“I know, Johanna. But I don’t look like I’m ready for the world.”
“You have wounds, anyone can see that, but you’re still a good-looking kid who is in the prime of his life. Anyone would be lucky to have you, sir.”
Why those words made me feel like preening like a peacock, I don’t know. But they felt good to hear. Even more so that it was said by a beautiful woman.
She gave me a smile before reaching into the box, pulling out a couple of picture frames, her fingers tracing over the smiling faces. And instead of crying like I thought she might do, she laughed.
“What did I miss?”
“This was Johnnie and my mom when he was about ten. It was the last Christmas he had when he believed in Santa. And he didn’t get what he wanted from Ol St. Nick and wrote a rather mean letter. A few days later, he found it in my drawer and asked why I didn’t send it. I couldn’t put the act up anymore and had to share.

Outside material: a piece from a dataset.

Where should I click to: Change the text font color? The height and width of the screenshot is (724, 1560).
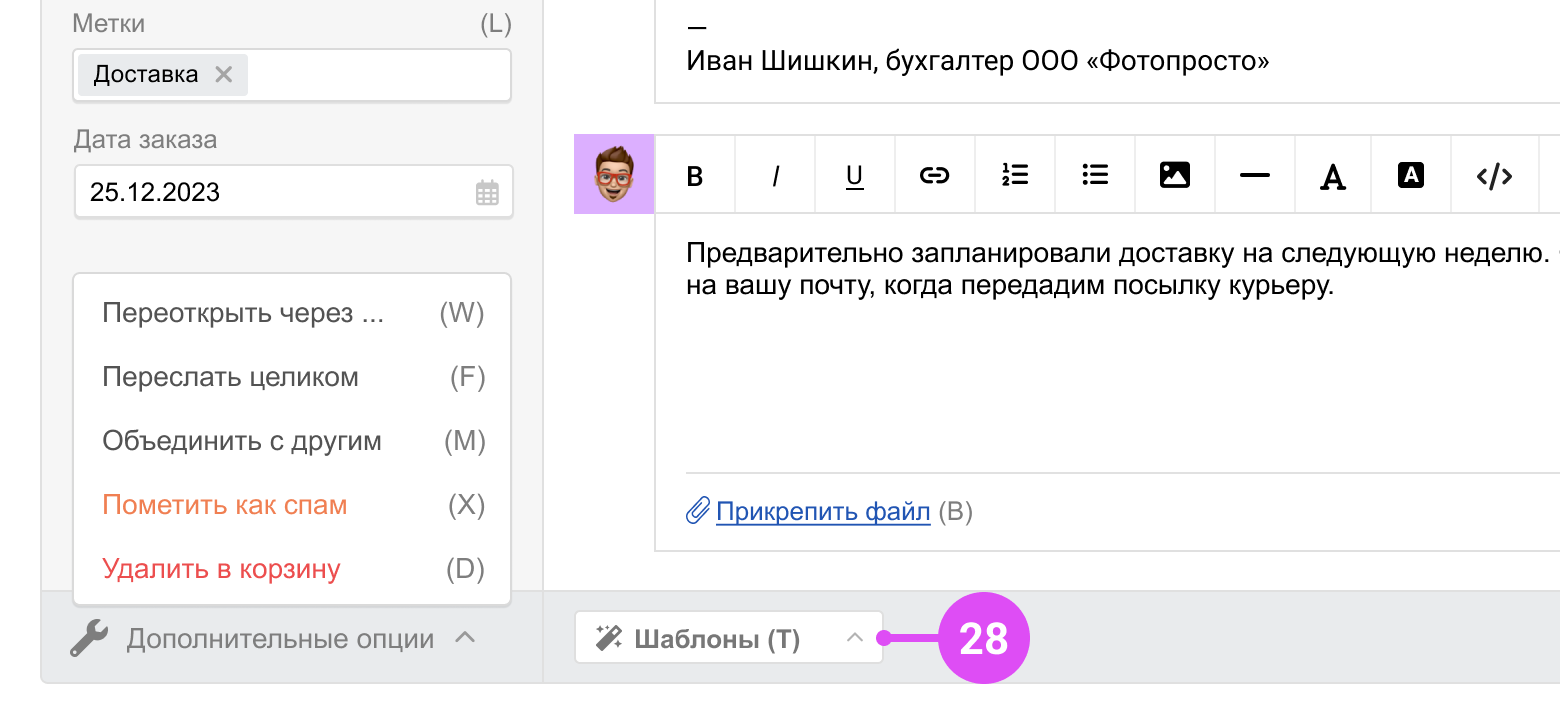pos(1332,176)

“He was so relieved, actually, to not have to yell at a made-up person and understood why I couldn’t get what he wanted. It was just a funny moment with him. In his typical way, of course.”
She sat the pictures aside and then dug in some more, holding up a high school t-shirt that had a black stain on it, one I could never get the story about.
“What was up with that?”
She took a deep breath, holding it up her nose, but after so long, his scent had faded. Her lips lifted in a smile, the tears briefly appearing before stopping altogether.
“His senior year and he had to go out with a bang. I told you he had that teacher that didn’t like him. Well, his science classroom was right next to yours. He was mixing something up that smelled awful as he was going to leave it right by the vent so the smell would travel. However, he mixed something wrong, and it exploded all over him, hence this shirt.
“They wanted to expel him, but they couldn’t. Cause it was the last day and his last prank. They so badly wanted him to get in trouble, but he hadn’t done anything other than to himself. He kept the shirt as a memory.”
“His ass would have been kicked out if he had pulled anything like that while on the base,” I muttered, knowing I had to talk him out of a few ideas.
“That was with the thing with Johnnie. He didn’t go overboard, nothing that would ever really get him into too much trouble. Just enough to bother us, annoy them even, but that was it.”
I watched as she ran her hands over the shirt before setting it aside along with the frames. She pulled out a few other items and each one had me holding back my pain a little more. She looked over them carefully, a smile on her lips, but she never once cried.
While I was on the verge of being a mess.
Her hand ran over my back as to sooth me, and the fact that it was a motherly action when I sure didn’t see her like that wasn’t lost on me. No matter if I knew I was going to hell for the thoughts that had first entered my mind.
Finally, she pulled out the last item; his dog tags, and her breath caught.
I could have sworn those were lost in the flames, but here they were, in her hand. Blackened, of course, and finally, the dam broke.
I crumbled to the floor, the tears falling hard and fast and within the next instant, her hand clutched tightly around the pieces of metal, her arms were around me.
Amongst the cries of my own, I could hear hers.
And right there, right then, I felt a connection with her that I hadn’t felt before.
One I think we both needed.
And though there was pain, there was healing.
And it felt so right.
Chapter 3
***** Johanna *****
“I’m sorry,” he muttered, finally pulling away several minutes later.
“Don’t be,” and I meant it. Because there was no denying that he needed that release. I think he had kept that to himself since the moment of the crash. Honestly, I couldn’t imagine carrying all that around.
Come to think of it, that could probably explain part of his whole grumpiness and roughness. Although, I kind of liked that side of him.